TEXT SECTION:

# anyone else baby come home then burrow / slepp?



## Neeko (Jul 19, 2011)

They came, explored, dug, and they were gone. Anyone else's do this too?


----------



## Krissy (Jul 19, 2011)

You spelled sleep wrong.


----------



## new2tegus (Jul 19, 2011)

Good contribution prissy lol, yeah mine did that too. I held him for a bit, he had some food basked and then burrowed lol.


----------



## fisheric (Jul 19, 2011)

Mine has been pretty active, but he only just ate and now he is calming down.


----------



## Krissy (Jul 19, 2011)

I have to share with ya'll how cute neeko's and mine are!
I heard a thump and looked over and saw a little nose moving back and forth on the glass from under the dirt! Cute little thing


----------



## herpgirl2510 (Jul 19, 2011)

They will do this for the first few weeks very normal.


----------



## Neeko (Jul 19, 2011)

I guess mine are just "underground" foods out but not interested .


----------



## Dereks-Dragons (Jul 19, 2011)

try and feed from a tong in frnt of their nose. mine loves his scrambled eggs


----------



## Piercedcub32 (Jul 19, 2011)

Mine's sleeping too, has been in his hide for a couple hours. ripped apart a pinky, guts everywhere lol. My colombian never tares them, just swallows them whole ;o) New experiences...


----------



## fisheric (Jul 19, 2011)

Neeko said:


> I guess mine are just "underground" foods out but not interested .

PROBLEM TO WORK ON: Please write what comes next in the tegu forum thread, picking up after its last line. The listing after this point is separate material, not part of the tegu forum thread.

SOURCE EXCERPT:
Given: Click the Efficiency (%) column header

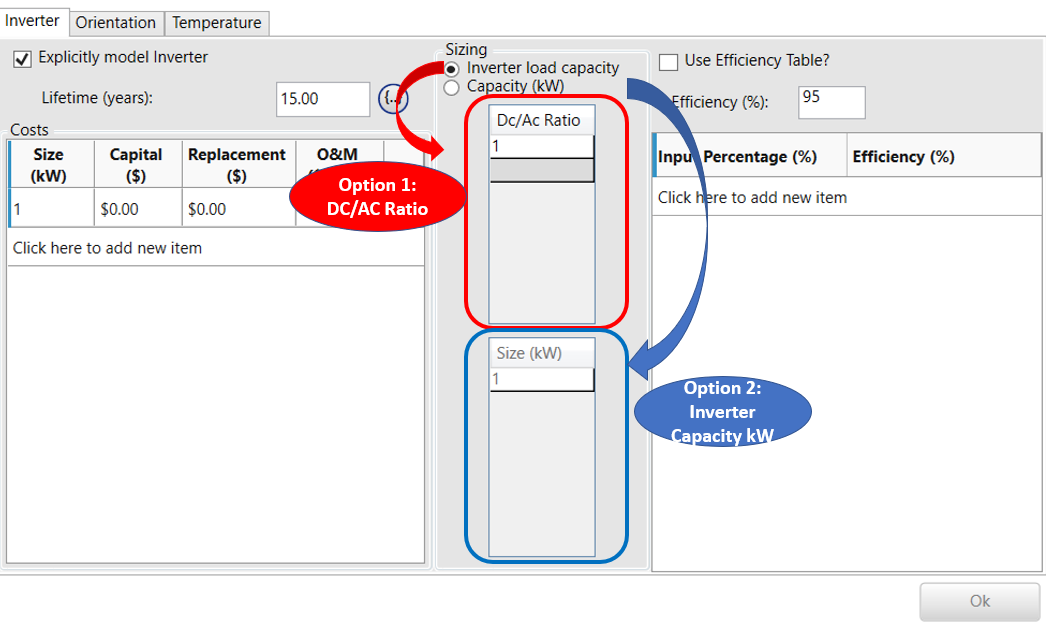Looking at the screenshot, I should (903, 157).
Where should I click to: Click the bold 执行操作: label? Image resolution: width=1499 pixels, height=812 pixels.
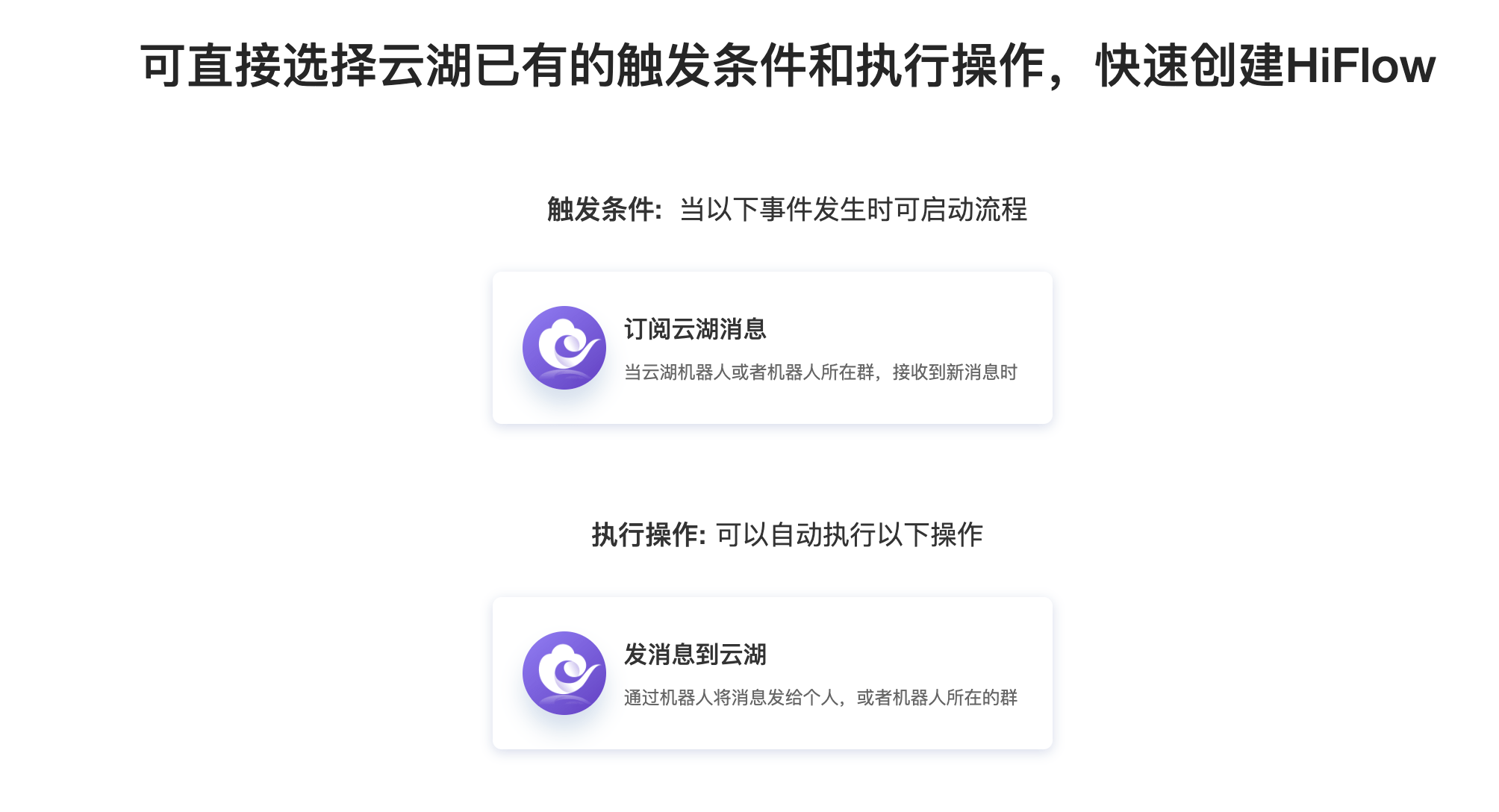[x=649, y=535]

RESULT FOR THIS TASK:
When i picked up the crickets and mice today the guy gave me a free bag of super worms. I put some in a bowl and he wouldnt touch it. After a few hours I dropped a couple crickets in.

He went berzerk on them. I didnt get an exact count but it was at least 15. Now he digesting. I have before and after pics and you can see his belly is big now.


----------



## Neeko (Jul 19, 2011)

Mine are just hiding, didn't get to see em eat.


----------



## Matt0925 (Jul 19, 2011)

Mine is hiding too. I put him in his cage, he hid for a while then started exploring. After about 20 mins he went into a burrow and I havent seen him since. I put some turkey in the cage but it hasnt lured him out. You arnt alone! lol


----------



## Neeko (Jul 19, 2011)

Matt0925 said:


> Mine is hiding too. I put him in his cage, he hid for a while then started exploring. After about 20 mins he went into a burrow and I havent seen him since. I put some turkey in the cage but it hasnt lured him out. You arnt alone! lol



Glad to know! Hope tomorrow they come out.


----------



## Rhetoric (Jul 19, 2011)

It's totally normal for them to be doing this. They're in a new environment with new smells, sounds, etc. If you guys haven't checked out this page please do so, its got a ton of helpful info.
http://www.tegutalk.com/showthread.php?tid=8526#axzz1SUYGbUPK

Congrats to everyone with new babies!


----------



## Dereks-Dragons (Jul 20, 2011)

Line explored then went in his humidity hide after eating some eggs. You tried superworms? I have a bunch of them I have 1000 superworms on repeat order once a month but I figured they were too big for my new baby? I know my red can take down over 100 AND 2 scrambled eggs lol.


----------



## herpgirl2510 (Jul 20, 2011)

I know it is hard not to worry but my extreme took like two weeks before he at anything substantial. Think about starting a dubia roach colony. It is really easy and tegus love them.


----------



## Dereks-Dragons (Jul 20, 2011)

I agree, I have dubia for my Beardies but its not a massive colony yet. And I know my red can eat the whole colony in one sitting lol


----------



## Krissy (Jul 20, 2011)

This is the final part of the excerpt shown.